Thankfully our drive route for the day consisted of some seriously twisty roads in and around the Napa valley region, and the ILX acquitted itself much better than I had anticipated. Maximum lateral grip is better than I expected, and you have to push the car very hard before you begin to sense any meaningful understeer. That's not to say that it feels perfectly balanced, but the front end hangs in much deeper on decreasing radius turns than logic would tend to dictate. Considering the all-season radials and rather meager 15mm rear swaybars on this car, my mind began thinking about how brilliant it would be with a simple upgrade to summer tires and a larger rear bar. Oh, and the brakes. For the first time in a long time at an Acura event, I'm pretty sure not a single journalist on our wave managed to make them smoke, or even fade. And believe me, we worked them pretty hard as we gained more and more confidence in the chassis. They responded confidently and without protest time after time.
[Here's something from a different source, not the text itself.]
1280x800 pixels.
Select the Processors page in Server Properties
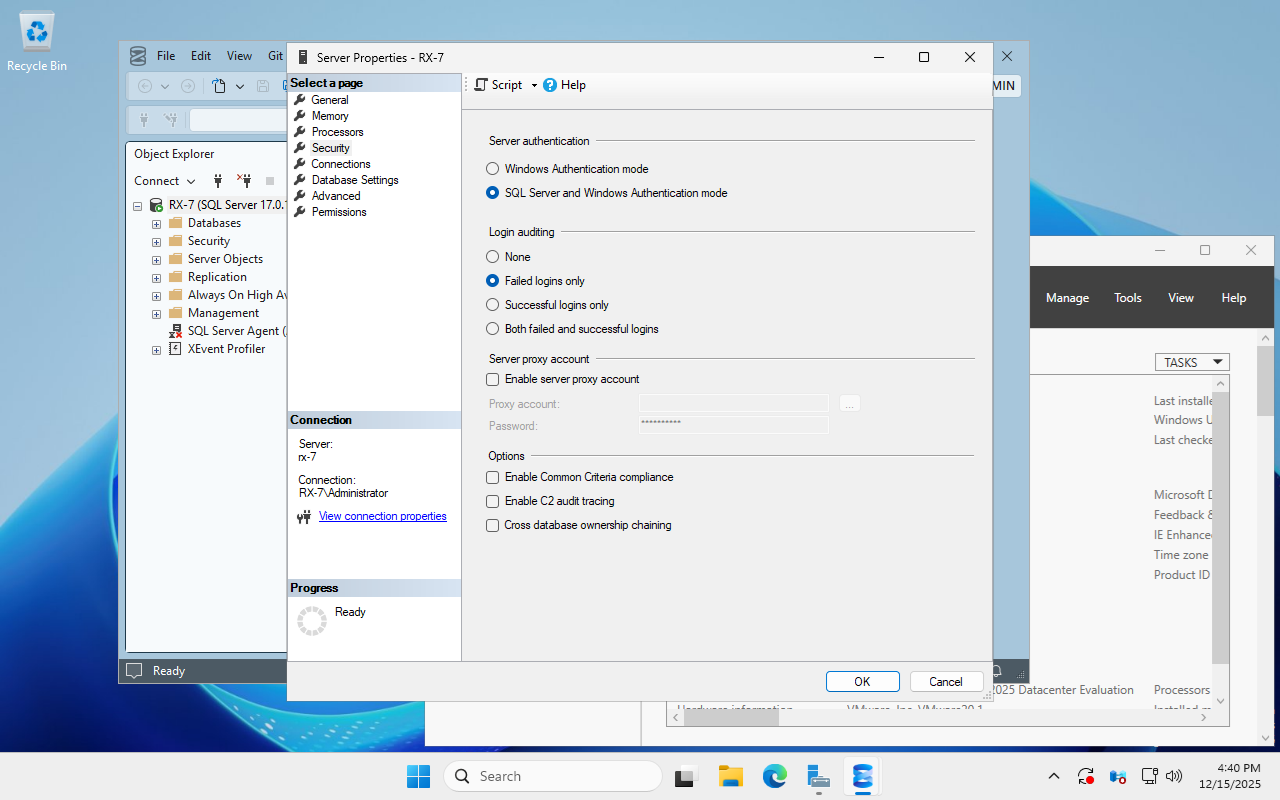[336, 131]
While the chassis impresses with its ultimate abilities, Acura has worked to improve its overall feel. They have improved two areas rather significantly. First of all, the suspension tuning is much closer to ideal now. The car maintains superb poise under almost all circumstances, with nearly perfectly damped ride motions and a sense of calm that is normally associated with larger, heavier vehicles. As an entry premium vehicle, ride quality and handling are important components, and the ILX delivers here. Secondly, interior noise has been significantly improved. To achieve this, Acura employs thicker side glass, active noise control, a new engine mount design, and a new noise reducing wheel design with special resonator channels in the rim. All of this, combined with the newly strengthened body structure results in a considerable improvement over the 2015 ILX.
If we were to register a complaint with the chassis, it mostly comes down to the steering feel. Over the years, Honda and Acura have struggled to consistently deliver a good, precise steering feel with their electrically assisted racks, and maybe with all of the ILX's electronic aids such as the Motion Adaptive steering system, it makes it all the more difficult to provide a natural feel. The bottom line is that while the car generally does what you tell it to do, it's ultimately lacking in a natural feel - everything feels just a little too synthetic. And finally, another minor gripe is the outward visibility. On very twisty roads, while rounding right-handers, I found myself having to look around the large rear view mirror quite a lot, and on left-handers my view was routinely obstructed by the A-pillar.
Acura has done a lot to make the 2016 ILX far more competitive in the marketplace. It offers a compelling package in terms of performance, efficiency, comfort, value, and it happens to look pretty good as well. Will all of these virtues be enough to overcome the ILX's previous struggles? Will the marketplace finally take notice of the ILX? It's difficult to predict these things, but the 2016 ILX is positioned better for success than it ever has been. We plan to spend more time with the 2016 ILX in the near future, so watch for our followup impressions.